### What is being asked
Count the lines in the entries below that contain the word "computer". Reply with that number alone.

### The input
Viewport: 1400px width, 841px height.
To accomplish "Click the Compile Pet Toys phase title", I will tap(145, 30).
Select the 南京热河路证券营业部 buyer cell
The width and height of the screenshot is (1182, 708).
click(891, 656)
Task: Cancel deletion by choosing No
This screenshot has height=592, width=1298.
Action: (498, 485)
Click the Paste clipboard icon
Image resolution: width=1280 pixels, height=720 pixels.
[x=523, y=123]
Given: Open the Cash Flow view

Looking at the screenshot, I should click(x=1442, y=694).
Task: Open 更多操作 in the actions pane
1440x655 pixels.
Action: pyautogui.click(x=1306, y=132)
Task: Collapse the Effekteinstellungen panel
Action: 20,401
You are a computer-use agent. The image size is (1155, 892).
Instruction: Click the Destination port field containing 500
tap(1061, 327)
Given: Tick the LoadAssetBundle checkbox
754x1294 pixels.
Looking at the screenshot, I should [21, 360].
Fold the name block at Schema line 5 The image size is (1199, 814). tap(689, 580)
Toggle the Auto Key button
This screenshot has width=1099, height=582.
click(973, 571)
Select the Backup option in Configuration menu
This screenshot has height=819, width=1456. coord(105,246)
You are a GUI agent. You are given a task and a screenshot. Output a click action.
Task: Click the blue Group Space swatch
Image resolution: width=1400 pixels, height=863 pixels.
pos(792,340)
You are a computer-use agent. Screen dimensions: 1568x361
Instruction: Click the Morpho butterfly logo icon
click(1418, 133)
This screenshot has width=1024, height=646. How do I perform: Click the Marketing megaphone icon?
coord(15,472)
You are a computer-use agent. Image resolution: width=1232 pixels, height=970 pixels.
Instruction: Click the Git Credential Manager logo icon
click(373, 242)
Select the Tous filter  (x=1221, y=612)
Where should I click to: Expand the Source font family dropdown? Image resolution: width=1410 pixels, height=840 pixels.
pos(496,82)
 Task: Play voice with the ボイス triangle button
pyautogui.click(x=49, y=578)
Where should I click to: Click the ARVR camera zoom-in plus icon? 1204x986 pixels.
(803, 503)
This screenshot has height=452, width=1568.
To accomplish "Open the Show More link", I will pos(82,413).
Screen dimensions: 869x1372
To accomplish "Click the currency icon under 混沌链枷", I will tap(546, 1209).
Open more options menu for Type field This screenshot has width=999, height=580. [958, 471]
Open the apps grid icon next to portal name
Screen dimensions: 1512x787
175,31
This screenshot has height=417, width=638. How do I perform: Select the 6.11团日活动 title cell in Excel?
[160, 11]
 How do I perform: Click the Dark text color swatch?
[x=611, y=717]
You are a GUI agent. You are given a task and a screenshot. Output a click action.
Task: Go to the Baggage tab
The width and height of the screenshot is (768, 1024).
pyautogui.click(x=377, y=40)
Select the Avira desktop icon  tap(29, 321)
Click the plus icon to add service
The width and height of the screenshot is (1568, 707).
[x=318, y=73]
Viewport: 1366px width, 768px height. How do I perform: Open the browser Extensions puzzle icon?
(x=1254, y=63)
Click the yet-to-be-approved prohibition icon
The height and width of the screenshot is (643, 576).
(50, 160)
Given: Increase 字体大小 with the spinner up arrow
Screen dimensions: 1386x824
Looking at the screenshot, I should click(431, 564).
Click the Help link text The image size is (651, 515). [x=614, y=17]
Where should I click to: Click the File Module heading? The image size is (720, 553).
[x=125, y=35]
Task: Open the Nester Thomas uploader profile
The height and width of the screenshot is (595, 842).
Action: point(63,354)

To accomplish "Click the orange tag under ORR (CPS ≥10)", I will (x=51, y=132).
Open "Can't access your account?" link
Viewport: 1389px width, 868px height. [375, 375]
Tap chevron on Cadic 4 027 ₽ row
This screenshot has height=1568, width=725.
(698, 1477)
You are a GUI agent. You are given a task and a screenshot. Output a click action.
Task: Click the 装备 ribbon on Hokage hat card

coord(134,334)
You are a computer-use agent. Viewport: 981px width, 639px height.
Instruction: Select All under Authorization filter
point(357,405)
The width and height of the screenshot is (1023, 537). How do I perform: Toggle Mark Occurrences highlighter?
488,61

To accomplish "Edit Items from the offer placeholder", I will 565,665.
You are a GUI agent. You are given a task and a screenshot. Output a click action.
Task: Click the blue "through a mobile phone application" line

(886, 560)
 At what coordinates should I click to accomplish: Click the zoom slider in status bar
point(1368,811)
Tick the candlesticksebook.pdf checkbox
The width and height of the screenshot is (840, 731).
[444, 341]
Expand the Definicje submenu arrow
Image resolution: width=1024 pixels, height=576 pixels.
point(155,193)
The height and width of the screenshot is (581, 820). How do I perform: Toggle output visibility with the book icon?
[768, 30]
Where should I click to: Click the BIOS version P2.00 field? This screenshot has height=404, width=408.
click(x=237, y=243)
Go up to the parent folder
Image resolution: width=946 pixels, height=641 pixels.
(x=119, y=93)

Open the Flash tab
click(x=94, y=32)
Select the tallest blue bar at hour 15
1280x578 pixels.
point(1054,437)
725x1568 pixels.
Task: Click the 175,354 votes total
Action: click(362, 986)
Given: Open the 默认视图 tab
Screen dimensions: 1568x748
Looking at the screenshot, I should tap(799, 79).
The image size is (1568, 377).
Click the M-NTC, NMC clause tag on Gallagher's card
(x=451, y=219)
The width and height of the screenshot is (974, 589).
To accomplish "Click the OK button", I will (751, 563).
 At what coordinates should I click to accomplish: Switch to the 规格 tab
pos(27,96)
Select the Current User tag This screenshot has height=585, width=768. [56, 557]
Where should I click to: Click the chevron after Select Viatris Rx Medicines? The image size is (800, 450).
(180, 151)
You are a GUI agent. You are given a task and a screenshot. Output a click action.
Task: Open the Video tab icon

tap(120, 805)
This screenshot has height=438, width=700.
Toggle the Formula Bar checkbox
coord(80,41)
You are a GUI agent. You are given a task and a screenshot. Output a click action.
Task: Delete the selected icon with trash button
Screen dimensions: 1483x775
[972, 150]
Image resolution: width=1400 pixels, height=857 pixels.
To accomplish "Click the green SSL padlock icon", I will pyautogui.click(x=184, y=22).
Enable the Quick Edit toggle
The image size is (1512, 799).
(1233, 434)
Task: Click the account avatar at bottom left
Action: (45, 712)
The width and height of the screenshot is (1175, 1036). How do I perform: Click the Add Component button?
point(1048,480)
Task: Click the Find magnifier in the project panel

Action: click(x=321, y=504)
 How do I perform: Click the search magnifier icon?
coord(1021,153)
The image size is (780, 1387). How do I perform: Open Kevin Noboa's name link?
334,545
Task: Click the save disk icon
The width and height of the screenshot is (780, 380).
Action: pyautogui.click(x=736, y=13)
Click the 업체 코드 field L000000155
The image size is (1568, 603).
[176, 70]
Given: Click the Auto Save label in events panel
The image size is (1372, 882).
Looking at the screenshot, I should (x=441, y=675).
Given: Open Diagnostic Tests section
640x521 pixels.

### Output below
4